Bihar dials mobile tech to track road-building

Upwardly mobile Bihar is now set to become the first state in the country to use the latest cellphones for centralised monitoring of road construction.

Come January 10, Bihar State Road Development Corporation (BSRDC), under the Road Construction Department (RCD), will deploy Android phones to help executive engineers keep an eye on road construction from district headquarters, while the RCD Secretary will do so from the Patna office.

Earlier, Bihar State Bridge Construction Corporation had successfully used GPS-enabled phones to help mobile inspectors track engineers on duty. The latest mobile operation system supports all Google applications in 3G mobile phones.

The network of roads built under his regime is believed to have played a crucial role in Nitish Kumar’s return to power with a thumping majority.
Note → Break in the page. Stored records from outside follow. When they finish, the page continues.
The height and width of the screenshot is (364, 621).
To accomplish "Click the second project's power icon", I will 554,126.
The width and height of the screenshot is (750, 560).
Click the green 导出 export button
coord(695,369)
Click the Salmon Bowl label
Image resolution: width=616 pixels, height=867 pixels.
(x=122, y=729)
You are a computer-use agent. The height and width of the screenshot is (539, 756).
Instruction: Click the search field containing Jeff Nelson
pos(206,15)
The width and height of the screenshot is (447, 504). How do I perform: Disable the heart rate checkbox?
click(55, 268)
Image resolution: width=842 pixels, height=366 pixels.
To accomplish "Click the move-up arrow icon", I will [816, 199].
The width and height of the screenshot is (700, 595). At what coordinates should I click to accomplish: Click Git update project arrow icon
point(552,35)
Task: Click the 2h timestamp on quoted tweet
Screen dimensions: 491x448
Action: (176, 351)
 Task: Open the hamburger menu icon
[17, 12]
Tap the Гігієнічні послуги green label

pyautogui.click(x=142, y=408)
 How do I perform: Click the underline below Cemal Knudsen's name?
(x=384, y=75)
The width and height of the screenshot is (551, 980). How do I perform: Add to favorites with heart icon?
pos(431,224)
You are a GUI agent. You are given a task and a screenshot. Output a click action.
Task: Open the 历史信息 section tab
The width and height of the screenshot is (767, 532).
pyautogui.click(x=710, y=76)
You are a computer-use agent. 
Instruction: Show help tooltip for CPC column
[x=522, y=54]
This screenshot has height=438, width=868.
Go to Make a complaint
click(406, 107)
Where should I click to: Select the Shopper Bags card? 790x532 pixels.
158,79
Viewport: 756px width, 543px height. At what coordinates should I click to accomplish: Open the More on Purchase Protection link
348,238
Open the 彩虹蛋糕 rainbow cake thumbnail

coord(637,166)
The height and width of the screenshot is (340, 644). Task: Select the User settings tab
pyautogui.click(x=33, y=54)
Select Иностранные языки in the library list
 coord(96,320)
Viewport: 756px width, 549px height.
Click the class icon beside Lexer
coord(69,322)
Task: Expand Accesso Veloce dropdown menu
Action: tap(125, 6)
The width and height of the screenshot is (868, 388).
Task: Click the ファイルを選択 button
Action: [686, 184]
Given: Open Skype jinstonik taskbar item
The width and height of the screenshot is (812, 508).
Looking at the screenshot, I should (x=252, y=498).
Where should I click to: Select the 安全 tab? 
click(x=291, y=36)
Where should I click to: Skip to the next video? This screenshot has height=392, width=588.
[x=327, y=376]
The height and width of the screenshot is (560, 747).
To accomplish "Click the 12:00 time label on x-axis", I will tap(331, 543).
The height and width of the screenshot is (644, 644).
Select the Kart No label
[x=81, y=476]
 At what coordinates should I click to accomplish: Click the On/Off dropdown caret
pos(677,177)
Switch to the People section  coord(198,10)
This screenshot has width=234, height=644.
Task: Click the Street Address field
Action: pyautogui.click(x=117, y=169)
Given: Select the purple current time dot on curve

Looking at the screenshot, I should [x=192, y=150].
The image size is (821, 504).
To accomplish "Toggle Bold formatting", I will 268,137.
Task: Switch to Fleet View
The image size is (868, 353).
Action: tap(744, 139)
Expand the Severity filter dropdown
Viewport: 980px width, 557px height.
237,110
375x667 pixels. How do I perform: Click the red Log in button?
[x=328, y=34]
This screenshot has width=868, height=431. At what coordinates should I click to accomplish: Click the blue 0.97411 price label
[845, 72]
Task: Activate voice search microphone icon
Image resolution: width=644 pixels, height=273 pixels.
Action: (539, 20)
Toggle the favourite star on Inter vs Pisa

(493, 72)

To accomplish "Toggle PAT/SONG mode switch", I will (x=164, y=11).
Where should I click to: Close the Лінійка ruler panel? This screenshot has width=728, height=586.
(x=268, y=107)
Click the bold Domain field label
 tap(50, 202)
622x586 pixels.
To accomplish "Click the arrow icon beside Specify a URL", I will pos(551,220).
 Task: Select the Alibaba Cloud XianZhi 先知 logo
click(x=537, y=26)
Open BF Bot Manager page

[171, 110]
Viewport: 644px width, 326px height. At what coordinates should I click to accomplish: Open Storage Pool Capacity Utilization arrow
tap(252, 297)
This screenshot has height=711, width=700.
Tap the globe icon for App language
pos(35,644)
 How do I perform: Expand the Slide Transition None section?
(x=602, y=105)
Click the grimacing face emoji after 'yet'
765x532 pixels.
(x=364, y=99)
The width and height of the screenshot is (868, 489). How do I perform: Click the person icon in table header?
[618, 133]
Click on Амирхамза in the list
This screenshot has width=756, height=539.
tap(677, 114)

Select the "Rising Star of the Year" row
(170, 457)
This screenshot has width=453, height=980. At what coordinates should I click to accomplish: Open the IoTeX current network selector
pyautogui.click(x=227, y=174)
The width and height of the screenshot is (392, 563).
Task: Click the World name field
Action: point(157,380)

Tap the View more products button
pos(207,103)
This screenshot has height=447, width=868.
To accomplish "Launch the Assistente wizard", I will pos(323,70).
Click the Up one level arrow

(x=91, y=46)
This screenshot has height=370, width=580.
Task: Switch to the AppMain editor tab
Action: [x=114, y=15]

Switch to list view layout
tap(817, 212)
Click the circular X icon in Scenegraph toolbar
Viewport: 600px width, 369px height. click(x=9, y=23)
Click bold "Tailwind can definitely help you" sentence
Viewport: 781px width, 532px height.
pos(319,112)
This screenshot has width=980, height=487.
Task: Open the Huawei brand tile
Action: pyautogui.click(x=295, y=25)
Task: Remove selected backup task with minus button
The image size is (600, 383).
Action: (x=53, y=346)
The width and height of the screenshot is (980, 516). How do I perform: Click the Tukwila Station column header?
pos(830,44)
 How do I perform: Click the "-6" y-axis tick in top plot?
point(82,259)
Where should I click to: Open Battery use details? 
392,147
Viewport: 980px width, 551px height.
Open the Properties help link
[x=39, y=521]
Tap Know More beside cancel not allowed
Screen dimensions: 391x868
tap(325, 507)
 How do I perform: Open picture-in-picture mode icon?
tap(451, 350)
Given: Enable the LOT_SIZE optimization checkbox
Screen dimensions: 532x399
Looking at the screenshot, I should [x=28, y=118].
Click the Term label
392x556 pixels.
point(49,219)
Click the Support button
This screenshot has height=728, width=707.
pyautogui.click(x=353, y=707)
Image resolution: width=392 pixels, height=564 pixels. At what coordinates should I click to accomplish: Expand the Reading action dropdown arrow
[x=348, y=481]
Since 2006-07, Bihar has constructed 23,606 km roads besides augmenting and repairing 1,657 km of national highways.
The Android technology, it is hoped, would work thus:

a) Assistant or executive engineers will visit construction sites every two days to take pictures of constructed roads and upload them on the RCD site. Photos taken using these phones would verify that the pictures have actually been taken at the site of the construction.

b) To ensure double compliance of work done, the RCD Secretary will monitor the same using Google Maps, available on the phone.

In the first phase, the phones would be given to eight executive/assistant engineers for inspection of three state highways, 68, 69 and 70, in the Naxal-hit Gaya and Aurangabad, being constructed or augmented with Asian Development Bank (ADB) loan.
The three projects have been chosen as they were running behind time and needed immediate effective measures.

Once the government is convinced of the usefulness of the technology, all 200 engineers in-charge of road projects under the RCD would be given the phones, said RCD Secretary and BSRDC Managing Director Pratyay Amrit.

“By April, we will be replicating the experiment with our entire department to complete road projects in time. We have already completed six of nine ADB-supported road projects in time,” he added.

Amrit noted that the measure does not entail big cost. “We only have to purchase eight Android-enabled sets now. Such a set comes for less than Rs 10,000. Phone bills with the technology will only go up by Rs 900 for an engineer,” said the Secretary. “When the bulk order is placed in April, a phone set will cost even lesser.”

The ADB has given Bihar Rs 1,971 crore for first-phase projects, covering 820 km. Construction of roads started in 2008-09 and has to be completed by 2011-12.

The Secretary said that it was only because of timely completion of most projects by Bihar that the ADB had agreed to give a second phase loan of over Rs 1500 crore. The state government has to bear 10 per cent of the project cost under this.